▶ _Entries supplied_:

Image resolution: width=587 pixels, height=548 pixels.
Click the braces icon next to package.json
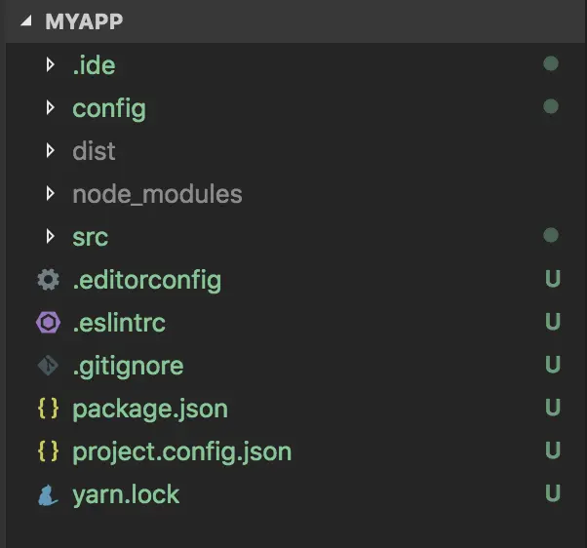point(47,410)
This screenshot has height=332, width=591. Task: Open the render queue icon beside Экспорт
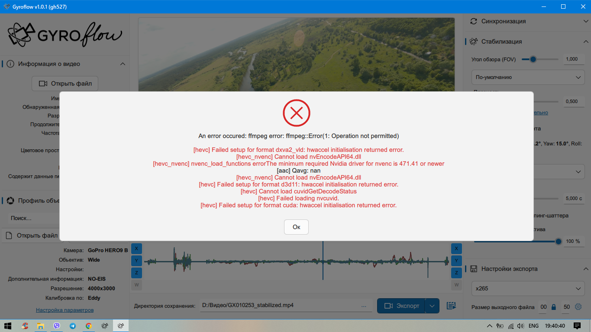[451, 306]
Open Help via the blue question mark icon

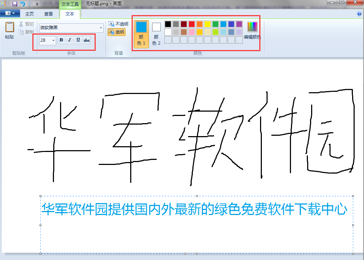(359, 14)
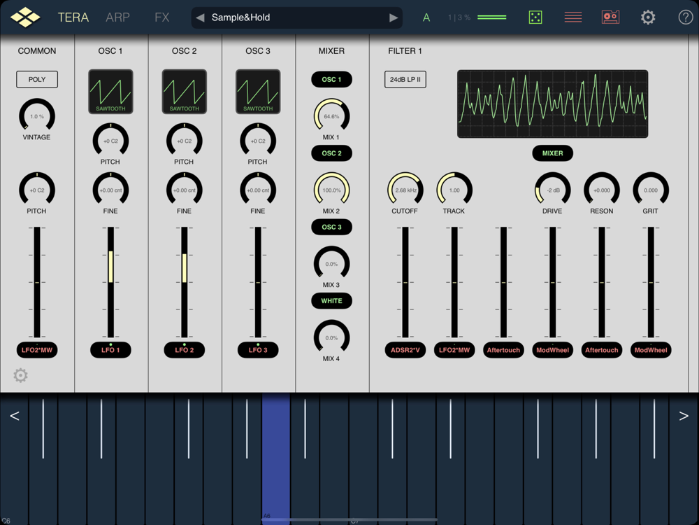Toggle the POLY mode button
This screenshot has height=525, width=699.
[x=37, y=80]
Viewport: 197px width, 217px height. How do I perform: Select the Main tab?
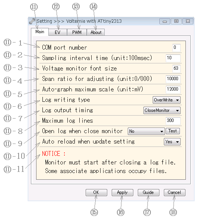point(40,32)
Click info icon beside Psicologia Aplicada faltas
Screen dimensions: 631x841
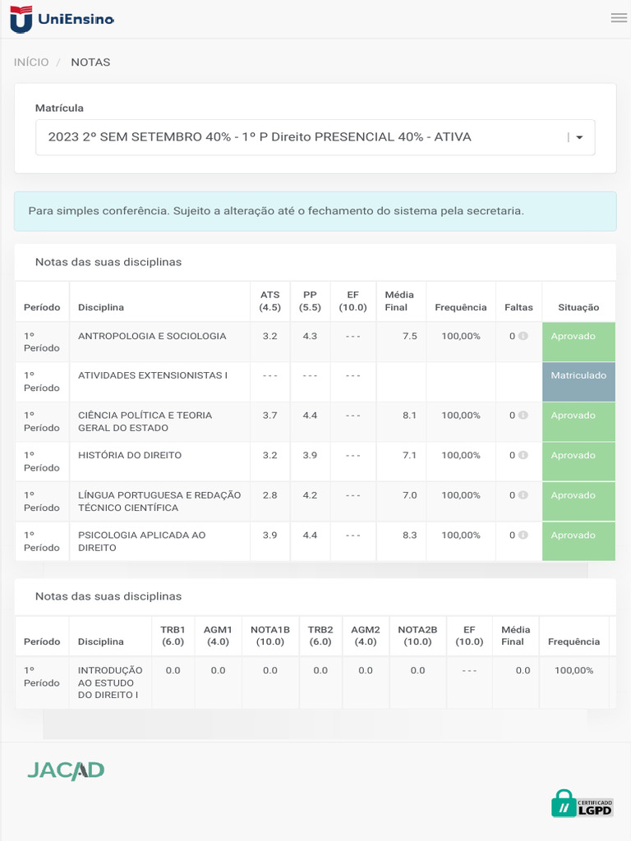(x=523, y=535)
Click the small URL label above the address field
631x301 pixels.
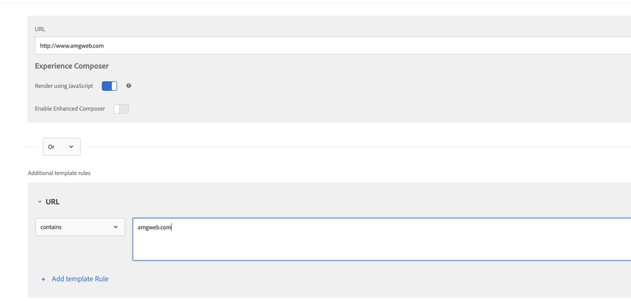point(40,29)
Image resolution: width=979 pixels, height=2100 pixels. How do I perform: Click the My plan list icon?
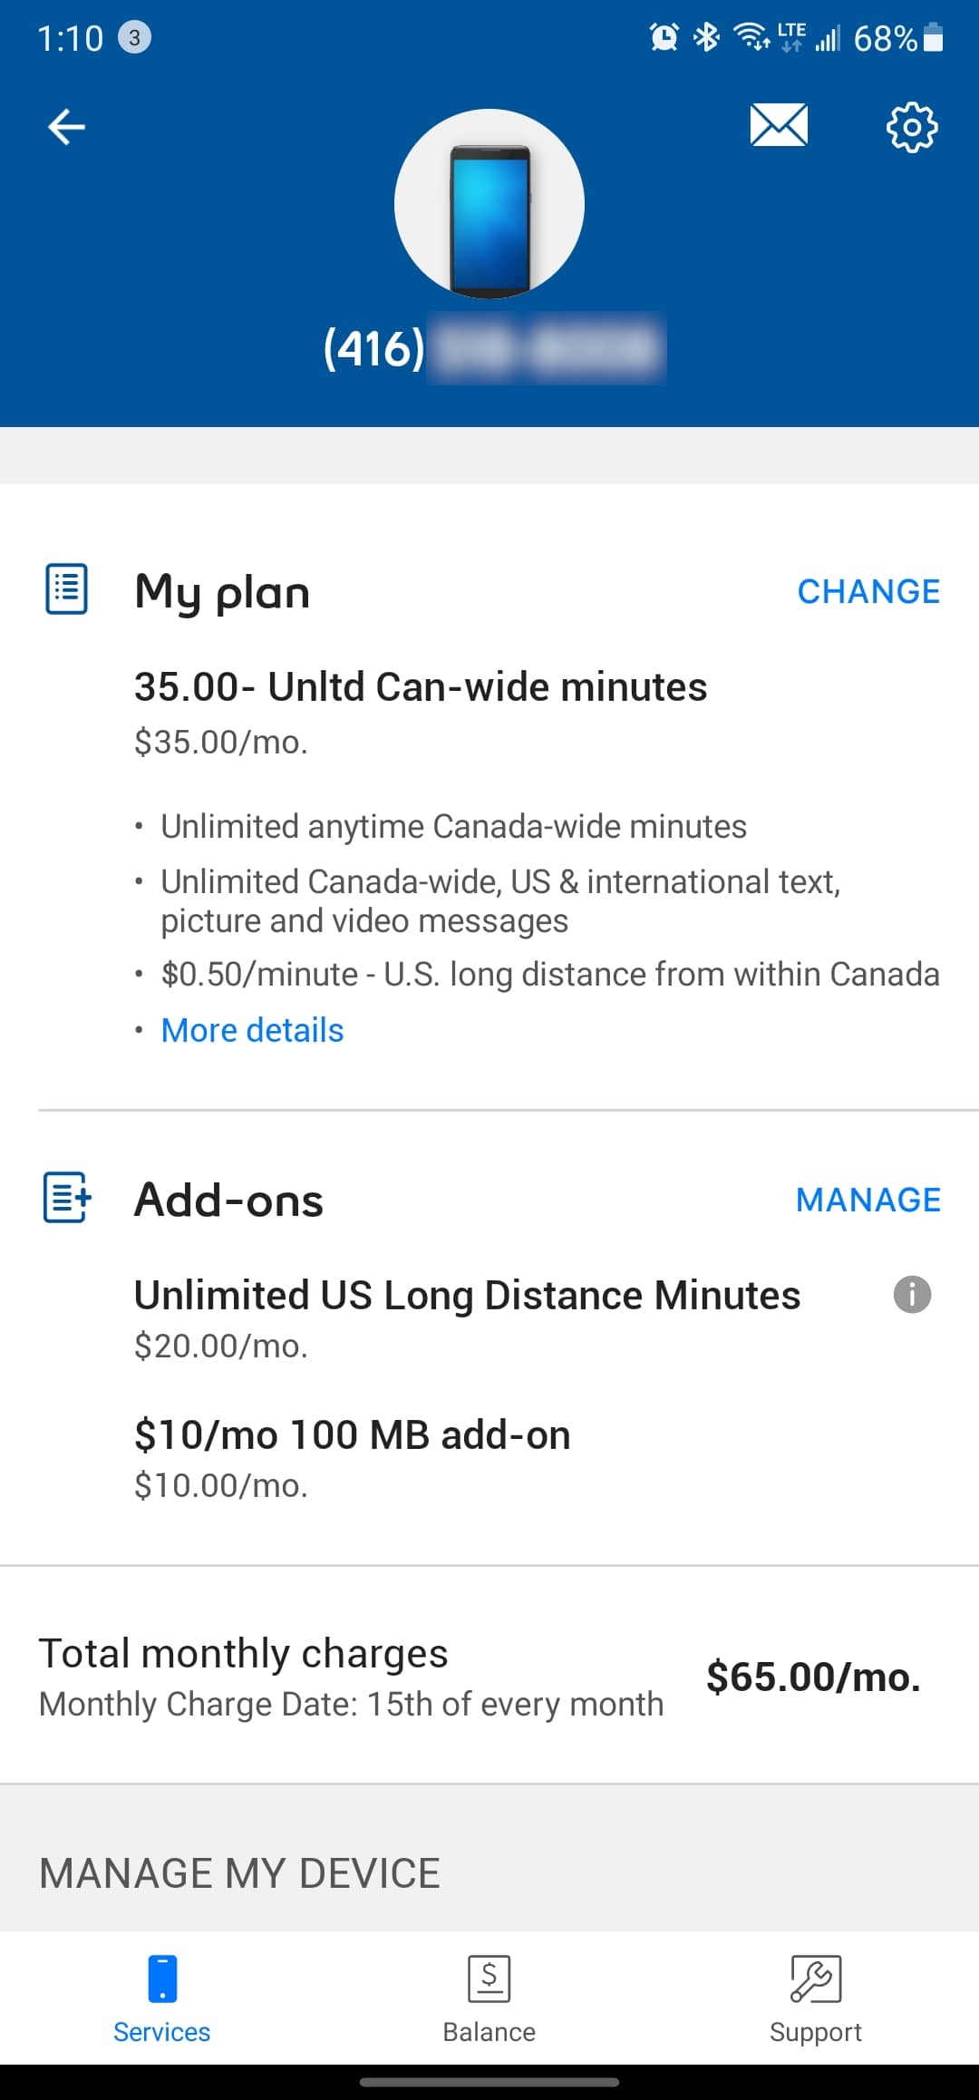(x=66, y=589)
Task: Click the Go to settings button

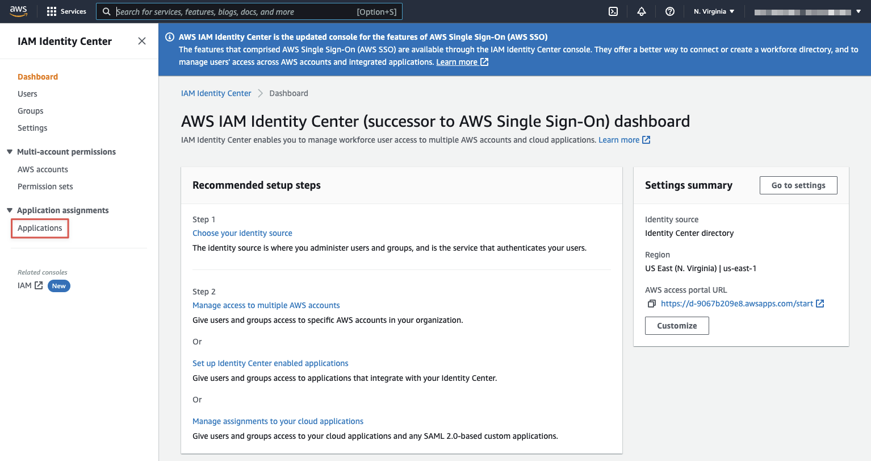Action: 798,185
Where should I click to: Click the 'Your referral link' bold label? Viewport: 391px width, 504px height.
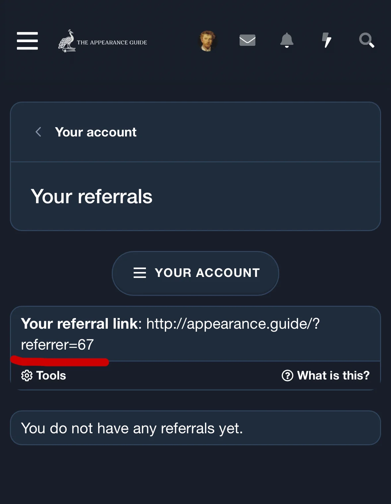[x=81, y=324]
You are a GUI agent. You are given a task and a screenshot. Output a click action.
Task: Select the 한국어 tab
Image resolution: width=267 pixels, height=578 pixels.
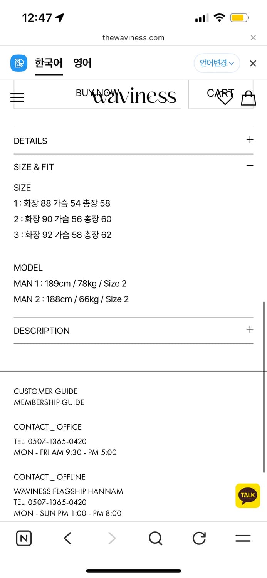tap(49, 63)
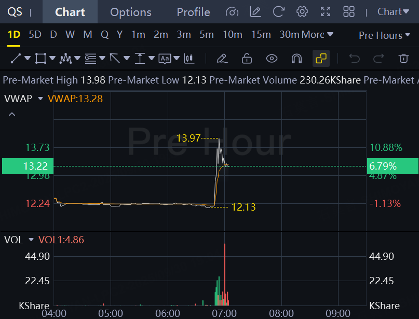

▶ _Task requirements_:
What is needed is a word-for-word copy of the lines from the one containing "Task: Select the 한국어 tab" through the final line of the records above, both included, with the pictures left out.

▶ _Solution to this task_:
Task: Select the 한국어 tab
Image resolution: width=267 pixels, height=578 pixels.
tap(49, 63)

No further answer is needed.